Last night before just before house church a member calls to say he is running late because another member of the house church, who has been coming for about a month, has been beaten up and is in the hospital. Going home I sit late into the night talking with a friend who has the pain of loss etched upon his face. Today at lunch I visit my friend from house church in the hospital. His face is puffy from facial fractures, his eye blackened, and he needs to occasionally allow himself more drips of morphine. Returning to work, in the parking lot, a culinary student who is sometimes in the library has been just wheelchaired to a family member’s car, suffering from what looks to be like a seizure. In my office on the library cart we have just received a new edition of an encyclopedia on domestic violence, an entire encyclopedia. In fact, we have encyclopedic knowledge just about on any ill you might think of.

All of these things bring to mind a post from the old blog. Also, I begin to ponder why I am not feeling overwhelmed by these things today, as I so often do by seemingly smaller, more personal things, as I can sometimes when I really ponder the suffering of the world. I do not have a good answer for this except that perhaps I have already been reflecting on some of the answers I present in the old post, and this:

Last night at house church, 15 or so members pray for their brother, make plans to visit him, to take care of him. Last night I get up from the couch, from my computer and sit on the back porch and listen more than I talk. Today at lunch, my friend’s aunts are there, whom he has not seen for a long, long time, but also his landlord, myself and another member of my house church and a pastor of our church, a man from Togo, Africa. My pastor reads a Psalm of David which he wrote as he suffered from his enemies, and suddenly it springs to life in ways that it never has before. He reads and gently encourages a man with whom he would have no natural affinity save for the church. The girl with the seizure has been helped to her car by three campus staff.

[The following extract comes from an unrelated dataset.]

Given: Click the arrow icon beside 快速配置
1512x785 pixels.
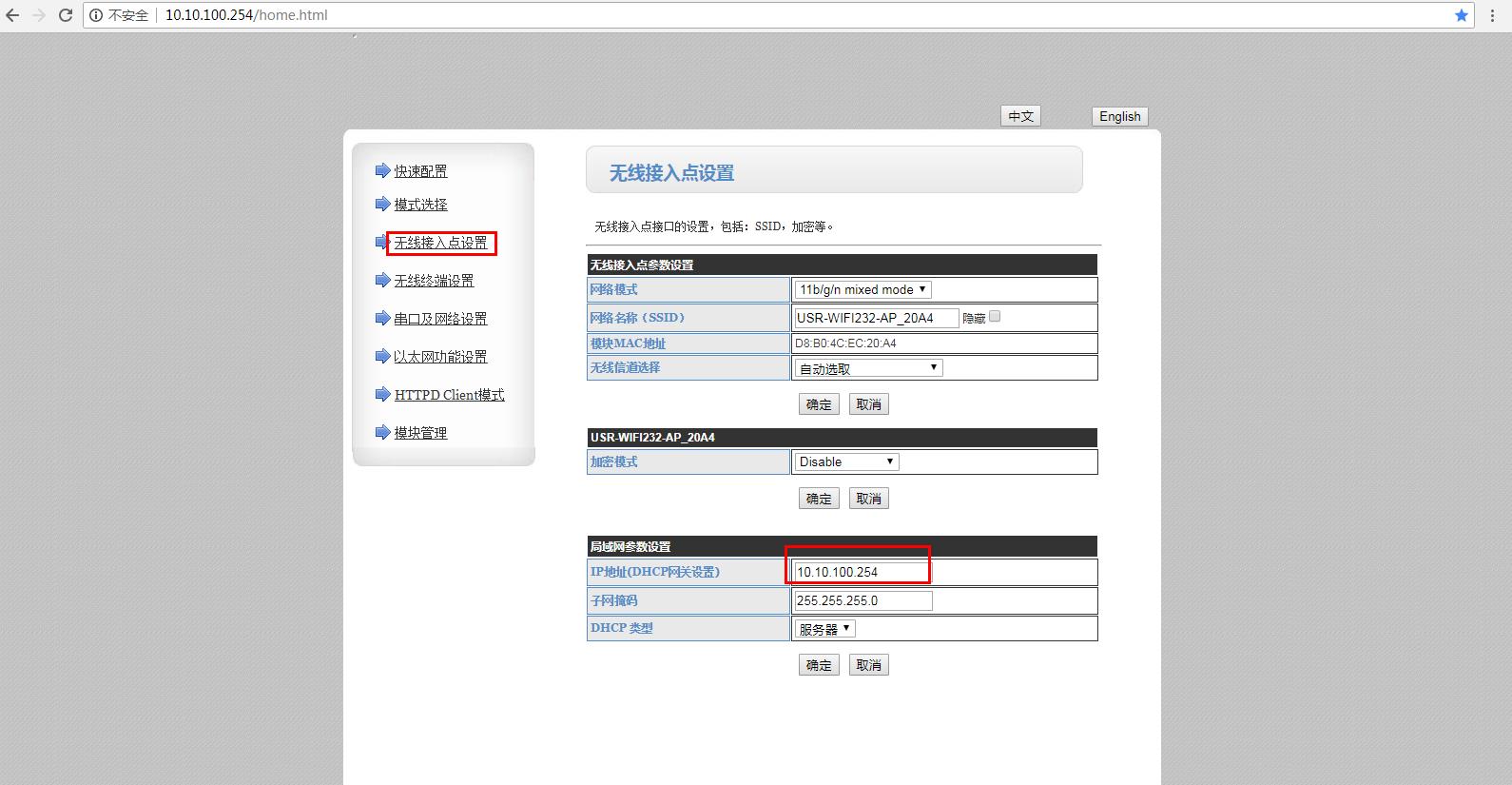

Returning to my office, I reflect that, though some reject Christianity because they ask how God could allow deep suffering and heinous evil to exist in the world (which, it should be acknowledged, is a serious challenge us Christians must face which does not have easy or clear answers), I believe in God because the Bible tells me that it was not always this way, that it is, indeed, an outrage, and that one day God will set it all right, and that resonates strongly with my heart. Also, Christianity is the religion which influenced the foundation of much of the charitable bent of our society (even the bits that have gotten wrong-headed) which influenced people to set up the first hospitals, which has strongest the philosophical underpinnings to care for the weakest and poorest in society, to establish their rights, to protect them from harm. The collective members of the church out-Oprah Oprah, every year, building numerous hospitals and schools and feeding the poor and helping people out of illiteracy. Of course us practitioners of Christianity must still be far, far, far, far better in practicing its precepts, yet still we can go forward with a working faith which reminds us with each act of service we give or receive that God is setting the world to right. This gives me hope within the suffering.

If you pray, you might pray for the recovery of my friend, for his physical and psychological and financial needs.